TASK GOAL:
Return the listing that follows, word for word.

---+---

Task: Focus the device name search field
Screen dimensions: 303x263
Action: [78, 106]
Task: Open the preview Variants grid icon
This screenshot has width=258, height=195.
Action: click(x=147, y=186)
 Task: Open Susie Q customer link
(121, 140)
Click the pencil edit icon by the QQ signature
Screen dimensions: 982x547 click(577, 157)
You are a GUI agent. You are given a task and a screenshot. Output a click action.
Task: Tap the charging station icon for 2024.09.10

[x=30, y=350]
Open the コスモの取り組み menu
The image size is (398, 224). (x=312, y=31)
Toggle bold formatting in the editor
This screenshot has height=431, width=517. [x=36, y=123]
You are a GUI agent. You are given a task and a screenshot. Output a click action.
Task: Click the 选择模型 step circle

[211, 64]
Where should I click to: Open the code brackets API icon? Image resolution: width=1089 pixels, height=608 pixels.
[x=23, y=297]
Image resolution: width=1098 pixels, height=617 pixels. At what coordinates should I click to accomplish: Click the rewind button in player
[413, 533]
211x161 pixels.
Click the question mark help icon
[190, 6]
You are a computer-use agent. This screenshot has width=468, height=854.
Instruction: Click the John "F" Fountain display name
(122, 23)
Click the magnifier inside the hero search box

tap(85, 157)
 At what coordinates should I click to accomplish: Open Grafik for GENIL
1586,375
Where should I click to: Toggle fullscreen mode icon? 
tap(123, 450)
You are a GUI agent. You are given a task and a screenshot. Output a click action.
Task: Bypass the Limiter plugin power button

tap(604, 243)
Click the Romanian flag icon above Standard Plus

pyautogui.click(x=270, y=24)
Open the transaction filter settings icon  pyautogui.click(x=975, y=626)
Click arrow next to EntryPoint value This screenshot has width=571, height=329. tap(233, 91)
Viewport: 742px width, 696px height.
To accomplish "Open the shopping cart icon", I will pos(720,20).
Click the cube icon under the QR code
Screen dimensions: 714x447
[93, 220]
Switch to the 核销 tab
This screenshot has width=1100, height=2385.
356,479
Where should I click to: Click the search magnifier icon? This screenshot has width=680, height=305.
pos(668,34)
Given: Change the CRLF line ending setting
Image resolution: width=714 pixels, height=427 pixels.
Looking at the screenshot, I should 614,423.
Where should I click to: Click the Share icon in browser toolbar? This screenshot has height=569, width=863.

---+---

WRITTEN ANSWER:
Task: Focus the device name search field
Screen dimensions: 303x263
Action: [78, 106]
Task: Open the preview Variants grid icon
This screenshot has width=258, height=195.
Action: click(x=147, y=186)
 Task: Open Susie Q customer link
(121, 140)
Click the pencil edit icon by the QQ signature
Screen dimensions: 982x547 click(577, 157)
You are a GUI agent. You are given a task and a screenshot. Output a click action.
Task: Tap the charging station icon for 2024.09.10

[x=30, y=350]
Open the コスモの取り組み menu
The image size is (398, 224). (x=312, y=31)
Toggle bold formatting in the editor
This screenshot has height=431, width=517. [x=36, y=123]
You are a GUI agent. You are given a task and a screenshot. Output a click action.
Task: Click the 选择模型 step circle

[211, 64]
Where should I click to: Open the code brackets API icon? Image resolution: width=1089 pixels, height=608 pixels.
[x=23, y=297]
Image resolution: width=1098 pixels, height=617 pixels. At what coordinates should I click to accomplish: Click the rewind button in player
[413, 533]
211x161 pixels.
Click the question mark help icon
[190, 6]
You are a computer-use agent. This screenshot has width=468, height=854.
Instruction: Click the John "F" Fountain display name
(122, 23)
Click the magnifier inside the hero search box

tap(85, 157)
 At what coordinates should I click to accomplish: Open Grafik for GENIL
1586,375
Where should I click to: Toggle fullscreen mode icon? 
tap(123, 450)
You are a GUI agent. You are given a task and a screenshot. Output a click action.
Task: Bypass the Limiter plugin power button

tap(604, 243)
Click the Romanian flag icon above Standard Plus

pyautogui.click(x=270, y=24)
Open the transaction filter settings icon  pyautogui.click(x=975, y=626)
Click arrow next to EntryPoint value This screenshot has width=571, height=329. tap(233, 91)
Viewport: 742px width, 696px height.
To accomplish "Open the shopping cart icon", I will pos(720,20).
Click the cube icon under the QR code
Screen dimensions: 714x447
[93, 220]
Switch to the 核销 tab
This screenshot has width=1100, height=2385.
356,479
Where should I click to: Click the search magnifier icon? This screenshot has width=680, height=305.
pos(668,34)
Given: Change the CRLF line ending setting
Image resolution: width=714 pixels, height=427 pixels.
Looking at the screenshot, I should 614,423.
Where should I click to: Click the Share icon in browser toolbar? This screenshot has height=569, width=863.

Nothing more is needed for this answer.